# [WHAT IS NEEDED]
Rewrite the rows from the start through the line containing "[x=900, y=249]", changing "gear icon" to "cog icon" and keeping everything else the same. Return only those rows.

** Begin **

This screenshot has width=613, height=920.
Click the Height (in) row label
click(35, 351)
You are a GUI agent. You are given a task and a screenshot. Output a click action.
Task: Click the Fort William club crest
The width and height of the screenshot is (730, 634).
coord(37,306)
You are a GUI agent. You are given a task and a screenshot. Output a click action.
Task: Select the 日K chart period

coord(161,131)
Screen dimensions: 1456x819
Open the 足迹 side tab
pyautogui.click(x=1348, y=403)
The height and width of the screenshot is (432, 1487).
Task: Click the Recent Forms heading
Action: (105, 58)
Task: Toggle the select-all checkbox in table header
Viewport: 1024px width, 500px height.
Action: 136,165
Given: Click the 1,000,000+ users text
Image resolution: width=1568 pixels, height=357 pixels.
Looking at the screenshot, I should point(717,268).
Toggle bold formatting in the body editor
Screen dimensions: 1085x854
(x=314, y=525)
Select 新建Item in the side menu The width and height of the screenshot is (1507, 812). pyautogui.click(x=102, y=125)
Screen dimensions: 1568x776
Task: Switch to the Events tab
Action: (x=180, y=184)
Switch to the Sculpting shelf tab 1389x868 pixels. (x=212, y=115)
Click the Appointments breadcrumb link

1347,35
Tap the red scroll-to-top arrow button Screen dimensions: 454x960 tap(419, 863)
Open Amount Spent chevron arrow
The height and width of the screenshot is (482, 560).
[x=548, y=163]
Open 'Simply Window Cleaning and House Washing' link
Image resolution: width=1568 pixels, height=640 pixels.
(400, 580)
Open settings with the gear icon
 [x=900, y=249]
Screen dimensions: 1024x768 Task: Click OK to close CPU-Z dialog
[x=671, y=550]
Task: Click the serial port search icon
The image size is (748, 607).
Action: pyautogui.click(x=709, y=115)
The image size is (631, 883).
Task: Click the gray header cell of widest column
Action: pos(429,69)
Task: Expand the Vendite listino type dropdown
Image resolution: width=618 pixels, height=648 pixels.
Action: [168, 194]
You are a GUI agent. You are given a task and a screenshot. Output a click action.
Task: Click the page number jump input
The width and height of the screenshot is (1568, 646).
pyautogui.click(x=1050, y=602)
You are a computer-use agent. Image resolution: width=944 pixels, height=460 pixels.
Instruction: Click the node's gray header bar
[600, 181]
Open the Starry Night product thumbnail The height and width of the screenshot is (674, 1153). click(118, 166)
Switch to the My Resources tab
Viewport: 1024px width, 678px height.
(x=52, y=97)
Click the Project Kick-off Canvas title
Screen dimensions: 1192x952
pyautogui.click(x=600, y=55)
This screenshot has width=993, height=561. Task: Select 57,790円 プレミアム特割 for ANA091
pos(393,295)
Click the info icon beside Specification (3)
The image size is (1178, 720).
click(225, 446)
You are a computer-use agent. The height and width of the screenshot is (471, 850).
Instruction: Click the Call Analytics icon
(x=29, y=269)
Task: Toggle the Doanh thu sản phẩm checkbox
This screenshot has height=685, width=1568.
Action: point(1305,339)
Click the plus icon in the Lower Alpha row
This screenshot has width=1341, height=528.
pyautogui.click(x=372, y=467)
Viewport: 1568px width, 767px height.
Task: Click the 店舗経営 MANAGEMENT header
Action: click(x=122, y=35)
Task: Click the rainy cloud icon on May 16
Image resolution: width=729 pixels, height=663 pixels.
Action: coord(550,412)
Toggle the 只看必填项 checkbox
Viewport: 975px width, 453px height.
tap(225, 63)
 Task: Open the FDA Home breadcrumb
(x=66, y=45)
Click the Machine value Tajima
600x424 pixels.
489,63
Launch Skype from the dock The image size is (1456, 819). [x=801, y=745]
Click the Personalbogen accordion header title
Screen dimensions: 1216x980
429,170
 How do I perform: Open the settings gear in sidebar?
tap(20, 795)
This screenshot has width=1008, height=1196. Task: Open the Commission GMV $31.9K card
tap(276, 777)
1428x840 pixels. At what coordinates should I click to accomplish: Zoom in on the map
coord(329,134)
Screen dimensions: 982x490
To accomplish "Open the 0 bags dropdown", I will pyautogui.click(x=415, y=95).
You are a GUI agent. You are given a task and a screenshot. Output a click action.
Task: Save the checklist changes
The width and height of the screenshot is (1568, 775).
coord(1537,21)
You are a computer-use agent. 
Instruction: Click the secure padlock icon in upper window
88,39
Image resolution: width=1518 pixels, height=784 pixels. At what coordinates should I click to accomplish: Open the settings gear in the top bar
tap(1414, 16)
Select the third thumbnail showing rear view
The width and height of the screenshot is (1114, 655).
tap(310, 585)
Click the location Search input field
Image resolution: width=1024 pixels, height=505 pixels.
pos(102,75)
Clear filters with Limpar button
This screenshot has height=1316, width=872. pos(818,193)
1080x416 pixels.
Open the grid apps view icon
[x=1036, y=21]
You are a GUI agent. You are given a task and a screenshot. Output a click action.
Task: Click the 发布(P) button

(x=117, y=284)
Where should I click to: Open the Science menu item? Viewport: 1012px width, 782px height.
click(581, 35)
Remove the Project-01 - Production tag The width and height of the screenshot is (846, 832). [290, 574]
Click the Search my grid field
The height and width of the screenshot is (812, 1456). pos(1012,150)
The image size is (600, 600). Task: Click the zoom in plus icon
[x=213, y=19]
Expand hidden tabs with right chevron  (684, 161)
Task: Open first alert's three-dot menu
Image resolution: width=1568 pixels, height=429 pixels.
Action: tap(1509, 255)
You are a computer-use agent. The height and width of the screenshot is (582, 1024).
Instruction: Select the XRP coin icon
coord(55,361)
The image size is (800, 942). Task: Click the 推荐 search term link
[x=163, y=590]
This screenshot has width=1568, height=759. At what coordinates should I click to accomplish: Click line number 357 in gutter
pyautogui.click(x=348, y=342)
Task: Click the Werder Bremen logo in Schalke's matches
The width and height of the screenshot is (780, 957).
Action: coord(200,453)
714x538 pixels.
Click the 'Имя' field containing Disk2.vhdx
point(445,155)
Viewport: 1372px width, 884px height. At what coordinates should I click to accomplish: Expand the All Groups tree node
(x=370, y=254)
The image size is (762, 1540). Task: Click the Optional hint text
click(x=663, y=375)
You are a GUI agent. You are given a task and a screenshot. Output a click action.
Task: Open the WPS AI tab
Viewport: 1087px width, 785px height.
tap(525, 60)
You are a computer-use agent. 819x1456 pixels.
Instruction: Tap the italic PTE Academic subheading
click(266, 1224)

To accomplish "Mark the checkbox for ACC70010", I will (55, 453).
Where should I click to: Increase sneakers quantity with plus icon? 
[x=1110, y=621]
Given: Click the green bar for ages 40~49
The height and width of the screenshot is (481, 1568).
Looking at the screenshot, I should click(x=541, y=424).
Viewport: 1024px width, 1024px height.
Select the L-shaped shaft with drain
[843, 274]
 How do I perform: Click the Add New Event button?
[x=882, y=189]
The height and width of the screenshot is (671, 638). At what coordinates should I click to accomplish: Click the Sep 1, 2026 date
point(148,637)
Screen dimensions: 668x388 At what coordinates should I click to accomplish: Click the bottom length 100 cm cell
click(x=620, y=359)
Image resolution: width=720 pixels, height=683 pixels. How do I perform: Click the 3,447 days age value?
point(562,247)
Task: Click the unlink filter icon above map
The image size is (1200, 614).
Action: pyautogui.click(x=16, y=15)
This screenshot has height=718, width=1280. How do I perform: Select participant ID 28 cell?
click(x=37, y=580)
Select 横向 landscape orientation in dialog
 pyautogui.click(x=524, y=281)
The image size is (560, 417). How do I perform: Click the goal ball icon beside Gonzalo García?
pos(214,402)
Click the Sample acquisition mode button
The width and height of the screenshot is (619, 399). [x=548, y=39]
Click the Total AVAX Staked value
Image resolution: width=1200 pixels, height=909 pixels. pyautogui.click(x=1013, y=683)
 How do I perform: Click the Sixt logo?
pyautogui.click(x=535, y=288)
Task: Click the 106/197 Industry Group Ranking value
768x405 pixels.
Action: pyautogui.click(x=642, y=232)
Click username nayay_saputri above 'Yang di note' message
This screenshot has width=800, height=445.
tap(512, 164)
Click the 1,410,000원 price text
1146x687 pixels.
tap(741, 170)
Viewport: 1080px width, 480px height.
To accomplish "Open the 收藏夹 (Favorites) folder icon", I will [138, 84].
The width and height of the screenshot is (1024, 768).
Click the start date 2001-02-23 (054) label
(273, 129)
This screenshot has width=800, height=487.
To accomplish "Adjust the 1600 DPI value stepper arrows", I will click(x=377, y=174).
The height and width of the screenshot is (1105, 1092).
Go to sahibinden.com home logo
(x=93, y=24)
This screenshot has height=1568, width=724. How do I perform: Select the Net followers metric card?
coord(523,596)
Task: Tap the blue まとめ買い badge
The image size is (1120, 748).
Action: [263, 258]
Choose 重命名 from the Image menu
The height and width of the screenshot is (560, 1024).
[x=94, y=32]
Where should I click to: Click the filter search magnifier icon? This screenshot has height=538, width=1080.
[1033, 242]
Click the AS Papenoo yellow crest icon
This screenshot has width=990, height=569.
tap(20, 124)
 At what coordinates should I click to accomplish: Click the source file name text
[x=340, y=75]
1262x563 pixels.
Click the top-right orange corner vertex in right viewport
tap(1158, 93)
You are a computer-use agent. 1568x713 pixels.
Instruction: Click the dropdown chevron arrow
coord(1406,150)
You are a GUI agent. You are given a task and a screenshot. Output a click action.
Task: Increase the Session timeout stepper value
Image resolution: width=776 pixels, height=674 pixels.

** End **

# [FULL ANSWER]
This screenshot has width=613, height=920.
Click the Height (in) row label
click(35, 351)
You are a GUI agent. You are given a task and a screenshot. Output a click action.
Task: Click the Fort William club crest
The width and height of the screenshot is (730, 634).
coord(37,306)
You are a GUI agent. You are given a task and a screenshot. Output a click action.
Task: Select the 日K chart period

coord(161,131)
Screen dimensions: 1456x819
Open the 足迹 side tab
pyautogui.click(x=1348, y=403)
The height and width of the screenshot is (432, 1487).
Task: Click the Recent Forms heading
Action: (105, 58)
Task: Toggle the select-all checkbox in table header
Viewport: 1024px width, 500px height.
Action: 136,165
Given: Click the 1,000,000+ users text
Image resolution: width=1568 pixels, height=357 pixels.
Looking at the screenshot, I should point(717,268).
Toggle bold formatting in the body editor
Screen dimensions: 1085x854
(x=314, y=525)
Select 新建Item in the side menu The width and height of the screenshot is (1507, 812). pyautogui.click(x=102, y=125)
Screen dimensions: 1568x776
Task: Switch to the Events tab
Action: (x=180, y=184)
Switch to the Sculpting shelf tab 1389x868 pixels. (x=212, y=115)
Click the Appointments breadcrumb link

1347,35
Tap the red scroll-to-top arrow button Screen dimensions: 454x960 tap(419, 863)
Open Amount Spent chevron arrow
The height and width of the screenshot is (482, 560).
[x=548, y=163]
Open 'Simply Window Cleaning and House Washing' link
Image resolution: width=1568 pixels, height=640 pixels.
(400, 580)
Open settings with the cog icon
 [x=900, y=249]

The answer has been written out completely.